Multilevel solvers in general, and algebraic multigrid (AMG) in
particular, have been active areas of research in the last decade or
so. These methods have the potential to provide nearly h-independent
solvers for a variety of problems.
One area that has been the focus of my recent works is that of AMG
solvers for Maxwell's equations. Specifically, we consider problem
reformulations that can make the system significantly easier for an AMG
code to solve.
If 90% of physical problems one could possibly want to solve can be
reduced to a linear system, then 90% of those are challenging to
solve using an iterative method unless a good preconditioner is
used. My thesis work at UIUC focused precisely on addressing this
issue for (generalized) saddle-point problems.
Saddle-point problems arise from a number of applications, ranging
from fluid flow (incompressible Navier-Stokes) and metal deformation
all the way to constrained optimization and optimal control problems.
There has been a great deal of work on preconditioners for specific
problems (the incompressible Navier-Stokes equations come to mind),
but the preconditioners we consider are general in scope and make no
assumptions of symmetry or definiteness.
Monte Carlo for Particle Simulations
Monte Carlo algorithms for particle simulation generally work by
moving particles (either one by one or all at once) and then deciding
on whether or not to accept this move based on the ratio of some quantity (usually
energy) between the new and old positions. These methods sample the
space of allowable configurations with the goal of providing aggregate
statistics about the underlying distribution in the end.
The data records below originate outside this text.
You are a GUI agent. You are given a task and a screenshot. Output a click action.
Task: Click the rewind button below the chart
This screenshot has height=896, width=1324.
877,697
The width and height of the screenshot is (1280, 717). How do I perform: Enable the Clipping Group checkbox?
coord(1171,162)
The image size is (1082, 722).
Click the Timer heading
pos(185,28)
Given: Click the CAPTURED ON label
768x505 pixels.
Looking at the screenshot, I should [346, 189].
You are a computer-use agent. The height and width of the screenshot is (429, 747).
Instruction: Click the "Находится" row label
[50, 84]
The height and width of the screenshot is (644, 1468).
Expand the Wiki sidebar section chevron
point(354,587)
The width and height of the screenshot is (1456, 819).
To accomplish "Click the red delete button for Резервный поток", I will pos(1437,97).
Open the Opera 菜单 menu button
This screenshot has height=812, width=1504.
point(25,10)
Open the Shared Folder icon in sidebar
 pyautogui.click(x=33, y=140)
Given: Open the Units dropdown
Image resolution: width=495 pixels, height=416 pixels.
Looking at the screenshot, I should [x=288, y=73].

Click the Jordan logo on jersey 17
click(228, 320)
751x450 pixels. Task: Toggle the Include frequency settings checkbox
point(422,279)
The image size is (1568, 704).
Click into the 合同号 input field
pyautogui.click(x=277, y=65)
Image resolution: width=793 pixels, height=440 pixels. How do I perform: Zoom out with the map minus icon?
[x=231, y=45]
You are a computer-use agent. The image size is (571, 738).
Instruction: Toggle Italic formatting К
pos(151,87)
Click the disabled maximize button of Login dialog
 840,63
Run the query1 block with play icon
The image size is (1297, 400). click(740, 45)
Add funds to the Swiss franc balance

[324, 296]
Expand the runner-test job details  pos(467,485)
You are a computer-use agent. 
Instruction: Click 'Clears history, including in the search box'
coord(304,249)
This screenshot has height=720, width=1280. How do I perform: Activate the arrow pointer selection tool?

One of the most expensive steps in this process involves
calculating the probability of accepting (or rejecting) a proposed
particle move. Classical methods can take up to O(n^3) time
to move n particles. We aim to cut that calculation by a
factor of n.
It is not infrequent that someone might want to minimize (or
maximize) some function where derivative information is not available
(or might be too expensive to acquire). In these cases, the function
evaluations are often expensive, so building a surrogate model using
that to drive the optimization process is a reasonable thing to do.
In this context, we consider Model-Assisted Pattern Search (MAPS), a
locally convergent method that uses a series of models (creating using
kriging) to guide a pattern search process.